* **WHAT YOU ARE ASKED TO DO**
Where the records below show a line containing "Click the foot", start copying; end with the line containing "Task: Click the Windows", and copy it too.

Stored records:
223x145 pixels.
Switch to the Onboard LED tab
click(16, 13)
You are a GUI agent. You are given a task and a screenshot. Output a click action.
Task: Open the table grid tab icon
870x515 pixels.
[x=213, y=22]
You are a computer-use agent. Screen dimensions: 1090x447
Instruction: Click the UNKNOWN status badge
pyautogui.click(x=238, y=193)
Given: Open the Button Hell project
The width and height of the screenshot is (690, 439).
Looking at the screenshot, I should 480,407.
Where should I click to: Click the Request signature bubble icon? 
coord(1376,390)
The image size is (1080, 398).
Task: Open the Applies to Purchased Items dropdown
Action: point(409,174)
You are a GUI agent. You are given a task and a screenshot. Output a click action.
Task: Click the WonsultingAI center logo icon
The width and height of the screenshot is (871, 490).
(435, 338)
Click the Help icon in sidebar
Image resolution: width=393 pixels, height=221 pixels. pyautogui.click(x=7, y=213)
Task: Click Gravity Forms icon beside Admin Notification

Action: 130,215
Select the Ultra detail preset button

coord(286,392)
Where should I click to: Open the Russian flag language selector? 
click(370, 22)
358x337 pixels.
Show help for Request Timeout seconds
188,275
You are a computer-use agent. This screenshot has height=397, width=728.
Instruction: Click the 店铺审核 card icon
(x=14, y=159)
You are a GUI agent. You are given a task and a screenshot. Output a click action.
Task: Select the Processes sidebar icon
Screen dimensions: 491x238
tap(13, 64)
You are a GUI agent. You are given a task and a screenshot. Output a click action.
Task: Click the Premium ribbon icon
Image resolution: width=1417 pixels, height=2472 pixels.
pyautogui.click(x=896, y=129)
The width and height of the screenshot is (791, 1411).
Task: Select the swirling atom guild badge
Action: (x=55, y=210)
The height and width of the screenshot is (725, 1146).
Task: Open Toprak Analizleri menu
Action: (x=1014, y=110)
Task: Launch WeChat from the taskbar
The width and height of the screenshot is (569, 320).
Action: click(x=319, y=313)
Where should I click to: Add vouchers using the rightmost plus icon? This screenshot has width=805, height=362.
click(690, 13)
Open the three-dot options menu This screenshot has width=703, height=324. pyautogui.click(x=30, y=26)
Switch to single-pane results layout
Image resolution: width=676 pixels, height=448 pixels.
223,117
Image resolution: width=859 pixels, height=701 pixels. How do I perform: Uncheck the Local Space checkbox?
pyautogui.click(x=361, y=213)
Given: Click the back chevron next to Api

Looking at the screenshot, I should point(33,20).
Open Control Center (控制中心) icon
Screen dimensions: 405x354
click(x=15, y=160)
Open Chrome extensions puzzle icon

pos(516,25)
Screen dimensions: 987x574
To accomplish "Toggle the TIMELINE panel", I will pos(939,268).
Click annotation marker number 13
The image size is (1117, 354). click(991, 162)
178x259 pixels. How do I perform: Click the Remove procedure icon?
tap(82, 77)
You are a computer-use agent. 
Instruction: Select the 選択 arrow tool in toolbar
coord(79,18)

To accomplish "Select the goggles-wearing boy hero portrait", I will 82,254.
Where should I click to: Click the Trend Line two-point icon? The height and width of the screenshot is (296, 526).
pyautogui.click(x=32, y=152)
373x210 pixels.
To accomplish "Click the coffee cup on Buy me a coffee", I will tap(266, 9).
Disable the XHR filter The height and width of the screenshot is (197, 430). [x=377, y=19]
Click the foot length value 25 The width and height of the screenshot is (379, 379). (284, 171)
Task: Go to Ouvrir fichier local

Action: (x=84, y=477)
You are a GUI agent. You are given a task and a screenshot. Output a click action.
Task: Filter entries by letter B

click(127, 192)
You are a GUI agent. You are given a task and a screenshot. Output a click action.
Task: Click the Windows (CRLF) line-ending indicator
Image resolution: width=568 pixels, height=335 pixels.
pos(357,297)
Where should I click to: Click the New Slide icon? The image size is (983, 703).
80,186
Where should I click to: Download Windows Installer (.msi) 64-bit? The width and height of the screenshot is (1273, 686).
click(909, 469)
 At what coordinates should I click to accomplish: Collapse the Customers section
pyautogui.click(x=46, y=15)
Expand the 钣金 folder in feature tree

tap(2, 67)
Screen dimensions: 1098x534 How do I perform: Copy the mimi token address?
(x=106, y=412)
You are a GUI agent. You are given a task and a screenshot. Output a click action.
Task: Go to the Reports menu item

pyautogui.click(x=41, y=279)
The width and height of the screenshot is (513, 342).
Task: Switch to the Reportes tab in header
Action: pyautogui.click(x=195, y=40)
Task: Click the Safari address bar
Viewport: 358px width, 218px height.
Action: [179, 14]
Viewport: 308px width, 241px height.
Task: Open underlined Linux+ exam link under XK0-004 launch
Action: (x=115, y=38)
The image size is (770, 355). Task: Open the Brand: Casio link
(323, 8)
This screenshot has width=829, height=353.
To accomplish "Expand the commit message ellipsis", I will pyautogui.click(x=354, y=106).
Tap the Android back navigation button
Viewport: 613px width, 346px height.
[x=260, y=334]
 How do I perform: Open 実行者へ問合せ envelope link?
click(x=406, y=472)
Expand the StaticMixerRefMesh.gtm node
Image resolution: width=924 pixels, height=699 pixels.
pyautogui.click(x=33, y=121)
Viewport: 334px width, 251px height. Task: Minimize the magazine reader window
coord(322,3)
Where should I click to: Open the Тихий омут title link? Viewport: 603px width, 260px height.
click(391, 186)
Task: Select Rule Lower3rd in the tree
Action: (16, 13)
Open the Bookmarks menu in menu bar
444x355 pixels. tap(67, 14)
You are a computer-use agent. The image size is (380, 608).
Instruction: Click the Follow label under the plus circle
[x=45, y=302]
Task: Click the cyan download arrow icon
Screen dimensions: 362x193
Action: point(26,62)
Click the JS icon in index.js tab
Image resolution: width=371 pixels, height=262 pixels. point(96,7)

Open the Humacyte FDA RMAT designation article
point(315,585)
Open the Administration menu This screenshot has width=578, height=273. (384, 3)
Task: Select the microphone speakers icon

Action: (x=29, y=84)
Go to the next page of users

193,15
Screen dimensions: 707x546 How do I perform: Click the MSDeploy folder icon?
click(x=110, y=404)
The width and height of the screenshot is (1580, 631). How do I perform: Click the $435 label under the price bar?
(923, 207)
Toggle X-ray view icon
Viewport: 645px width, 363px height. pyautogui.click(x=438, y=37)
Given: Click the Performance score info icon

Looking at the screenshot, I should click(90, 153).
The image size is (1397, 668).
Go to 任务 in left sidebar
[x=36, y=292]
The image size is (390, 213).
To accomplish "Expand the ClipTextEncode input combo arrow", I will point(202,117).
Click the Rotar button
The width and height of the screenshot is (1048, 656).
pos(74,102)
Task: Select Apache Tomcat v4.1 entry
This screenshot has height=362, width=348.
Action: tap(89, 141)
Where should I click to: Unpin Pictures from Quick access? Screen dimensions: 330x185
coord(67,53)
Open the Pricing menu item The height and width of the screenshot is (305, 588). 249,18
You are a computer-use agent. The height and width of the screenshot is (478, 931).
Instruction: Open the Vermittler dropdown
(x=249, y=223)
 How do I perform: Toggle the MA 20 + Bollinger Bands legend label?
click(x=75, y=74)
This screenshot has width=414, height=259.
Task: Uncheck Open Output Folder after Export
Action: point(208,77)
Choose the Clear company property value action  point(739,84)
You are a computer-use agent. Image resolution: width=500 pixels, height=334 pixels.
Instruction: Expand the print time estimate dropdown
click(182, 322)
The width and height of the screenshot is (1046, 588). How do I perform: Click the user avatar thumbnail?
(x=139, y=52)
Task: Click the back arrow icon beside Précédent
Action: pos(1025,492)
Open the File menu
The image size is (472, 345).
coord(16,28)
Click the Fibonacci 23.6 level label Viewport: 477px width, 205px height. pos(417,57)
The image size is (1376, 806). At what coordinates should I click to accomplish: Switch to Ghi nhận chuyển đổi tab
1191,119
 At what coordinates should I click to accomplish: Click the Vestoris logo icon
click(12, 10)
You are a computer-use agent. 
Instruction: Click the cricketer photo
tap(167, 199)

* **ANSWER SECTION**
Click the foot length value 25 The width and height of the screenshot is (379, 379). (284, 171)
Task: Go to Ouvrir fichier local

Action: (x=84, y=477)
You are a GUI agent. You are given a task and a screenshot. Output a click action.
Task: Filter entries by letter B

click(127, 192)
You are a GUI agent. You are given a task and a screenshot. Output a click action.
Task: Click the Windows (CRLF) line-ending indicator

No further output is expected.